• Exercise requirements
Leaving out all pictures, return exactly the lines from the one that contains "The height and" through the end of the data below.

• Records for this exercise
= = = =

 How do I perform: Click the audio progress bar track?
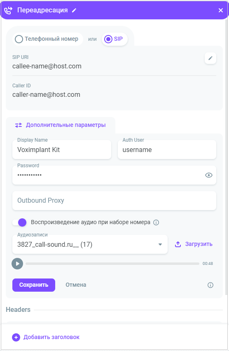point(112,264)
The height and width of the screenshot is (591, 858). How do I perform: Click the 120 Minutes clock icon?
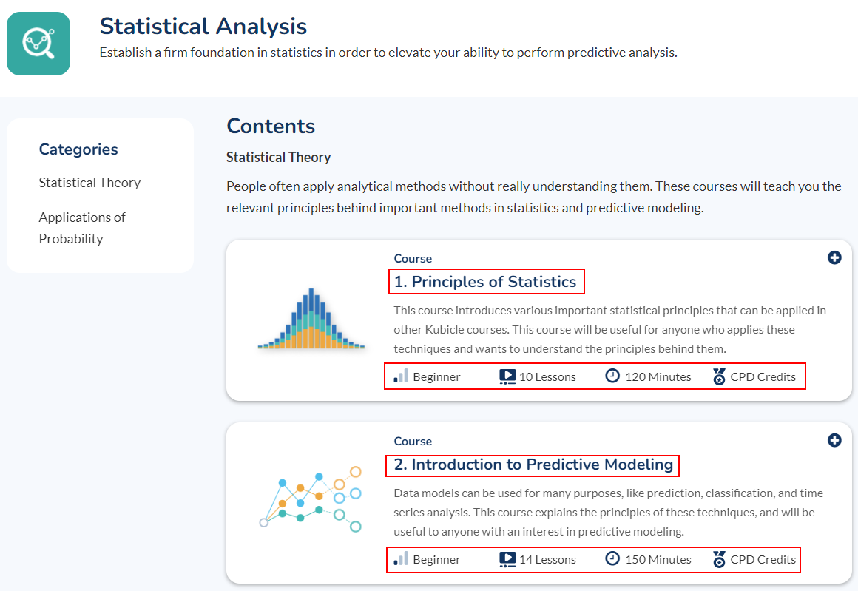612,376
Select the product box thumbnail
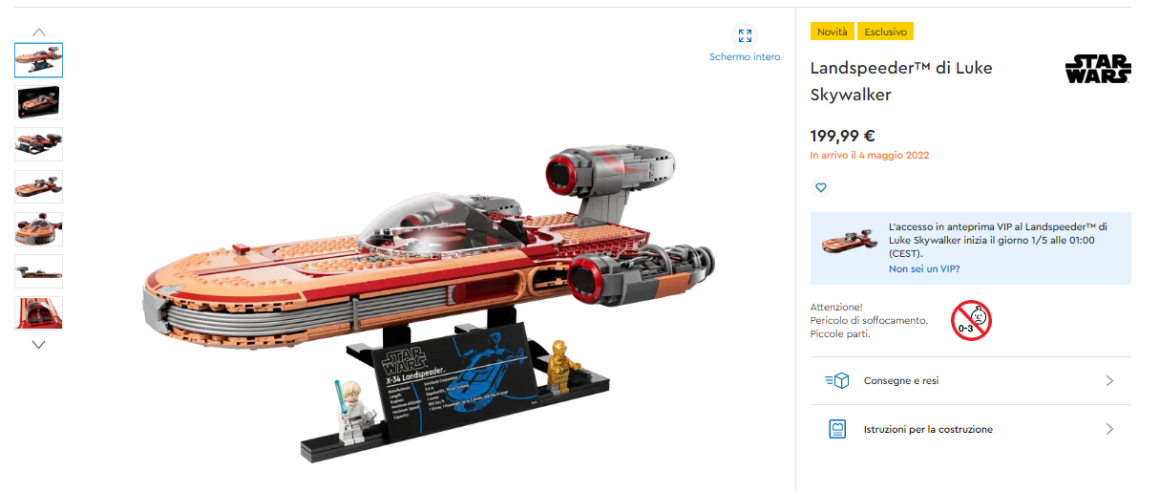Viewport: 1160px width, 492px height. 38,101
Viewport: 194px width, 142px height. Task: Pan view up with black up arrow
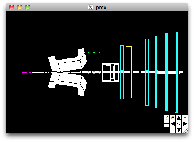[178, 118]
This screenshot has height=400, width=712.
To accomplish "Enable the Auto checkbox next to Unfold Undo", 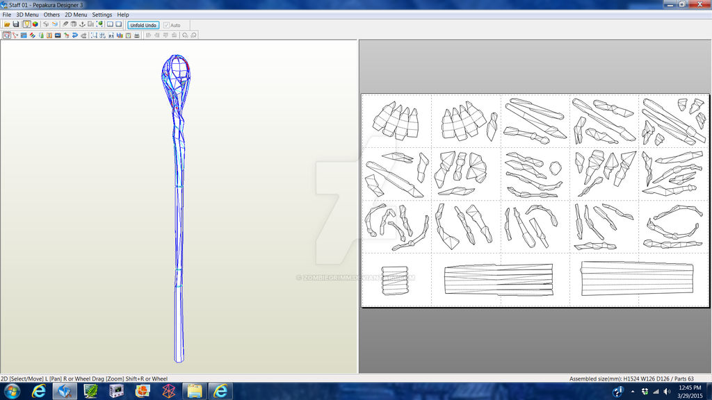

= = = =

• Solution for this problem
The height and width of the screenshot is (591, 858). How do I perform: Click the 120 Minutes clock icon?
612,376
Select the product box thumbnail
Viewport: 1160px width, 492px height. 38,101
Viewport: 194px width, 142px height. Task: Pan view up with black up arrow
[178, 118]
This screenshot has height=400, width=712.
To accomplish "Enable the Auto checkbox next to Unfold Undo", 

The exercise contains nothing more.